Annehmen, was ist – Leben, was zählt: Akzeptanz- und Commitmenttherapie (ACT) für Menschen mit und nach einer Krebserkrankung und deren Angehörige

Dr. Gregor Weißflog (Leipzig)

Eine Krebserkrankung ändert vieles: körperlich, psychisch und sozial. Patient*innen und auch deren Angehörige müssen mit einschneidenden Veränderungen und Verlusten umgehen und sich daran anpassen. Hierfür ist psychische Flexibilität notwendig und hilfreich. Die Akzeptanz- und Commitmenttherapie (ACT) als moderner und erfahrungsorientierter Ansatz der Verhaltenstherapie liefert den kontextuellen Rahmen zur Förderung dieser psychischen Flexibilität von Patient*innen und deren Angehörigen.
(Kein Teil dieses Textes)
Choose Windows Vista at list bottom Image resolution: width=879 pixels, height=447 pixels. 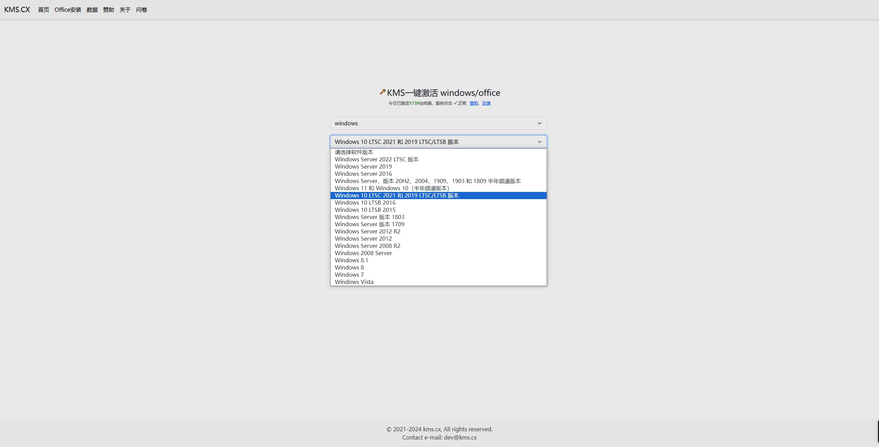(354, 282)
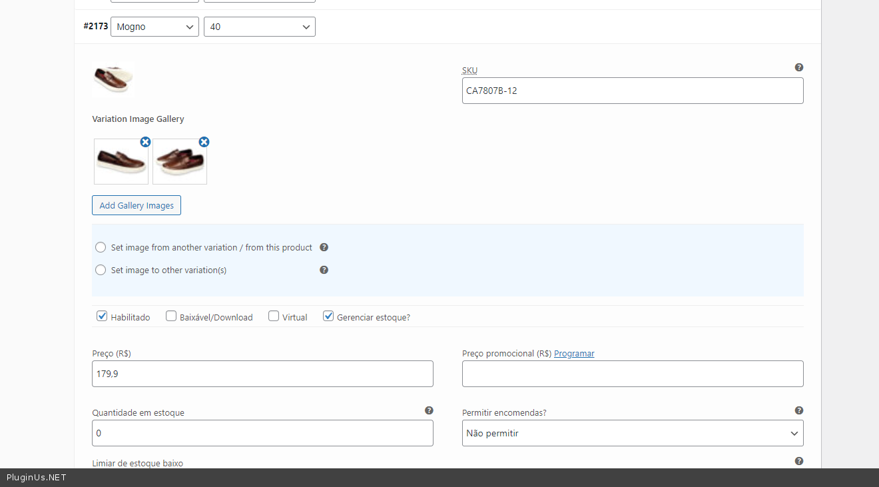Toggle the Gerenciar estoque checkbox
Viewport: 879px width, 487px height.
(x=328, y=316)
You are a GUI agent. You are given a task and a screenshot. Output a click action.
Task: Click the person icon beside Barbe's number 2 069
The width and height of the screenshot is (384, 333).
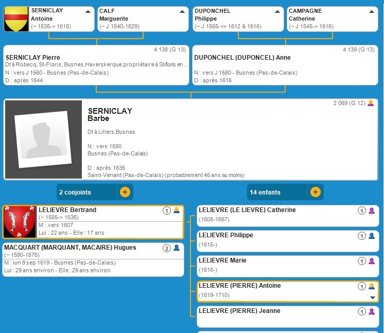(371, 103)
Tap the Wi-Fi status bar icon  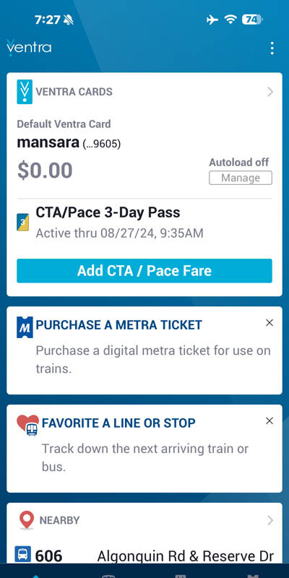[230, 20]
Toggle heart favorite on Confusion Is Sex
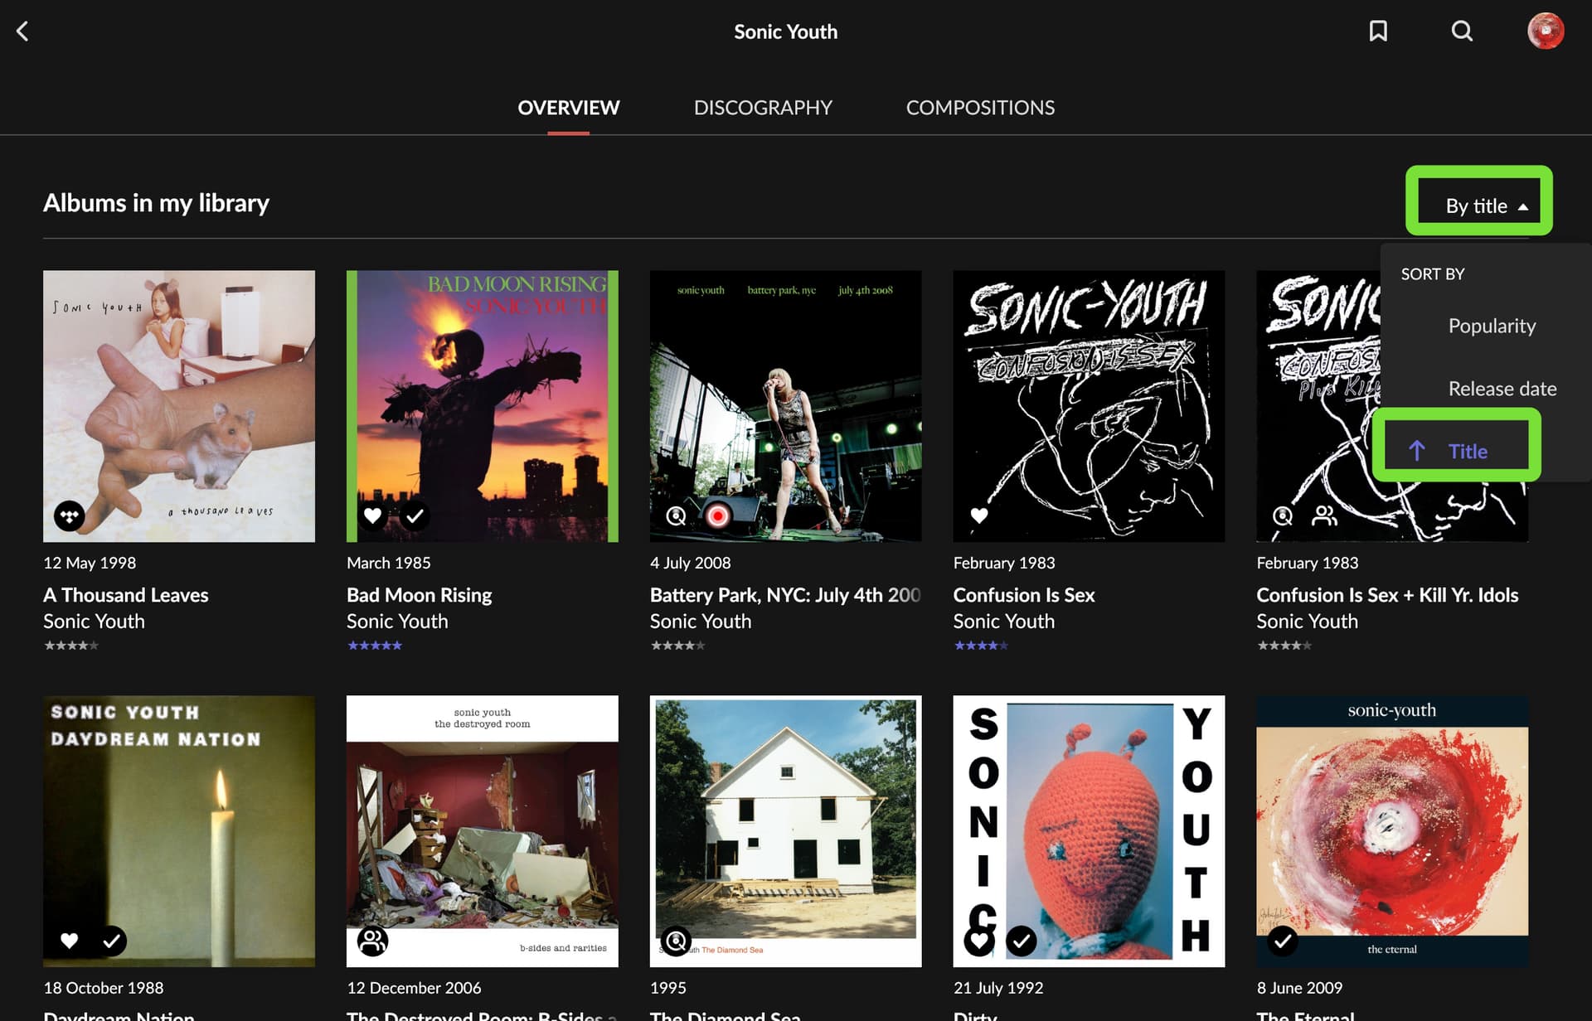Viewport: 1592px width, 1021px height. tap(979, 515)

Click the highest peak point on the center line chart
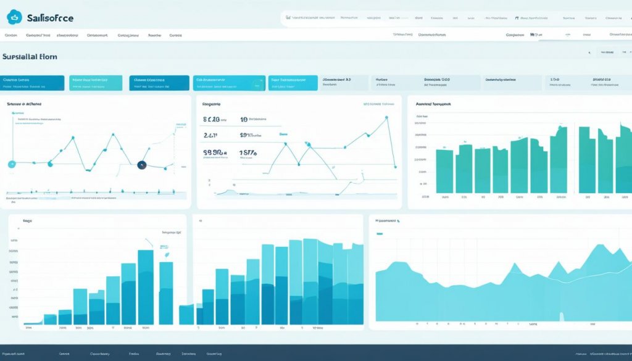(388, 117)
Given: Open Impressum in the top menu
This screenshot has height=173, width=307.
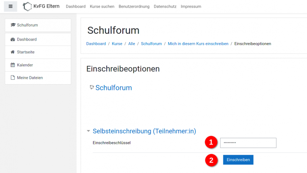Looking at the screenshot, I should pos(191,7).
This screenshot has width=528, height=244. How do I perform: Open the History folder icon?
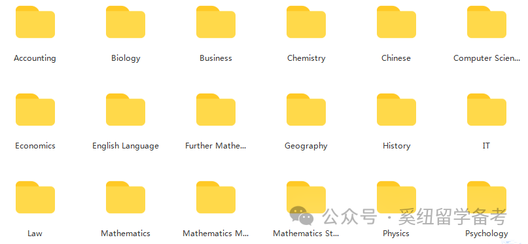click(396, 110)
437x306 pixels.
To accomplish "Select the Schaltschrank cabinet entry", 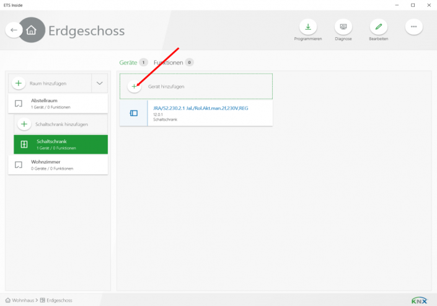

Ausgehend davon, dass Krankheit, Schmerz und Leid Teil unseres Lebens und unvermeidbar sind, fokussiert die ACT auf einen alternativen Umgang mit schmerzlichem Erleben und gleichzeitig darauf, wie von Krebs Betroffene dennoch ein wertorientiertes und glückliches Leben führen können. Im Workshop werden der theoretische Hintergrund der ACT, der aktuelle empirische Kenntnisstand zum Einsatz in der Psychoonkologie und ganz viele praktische Methoden vermittelt und ausprobiert. Psycholog*innen, Therapeut*innen und alle Interessierten erwartet ein fundierter Einstieg in die ACT und die Kenntnis praktischer Werkzeuge für den Berufsalltag.

Dr. Gregor Weißflog

Dr. Gregor Weißflog, Diplom-Psychologe, ist Psychologischer Psychotherapeut (Verhaltenstherapie) und wissenschaftlicher Mitarbeiter an der Abteilung für Medizinische Psychologie und Medizinische Soziologie der Universität Leipzig. Klinische Tätigkeit im Prostatakarzinomzentrum des Universitätsklinikums Leipzig sowie in der Psychosozialen Beratungsstelle für Krebspatienten und Angehörige am Universitären Krebszentrum Leipzig.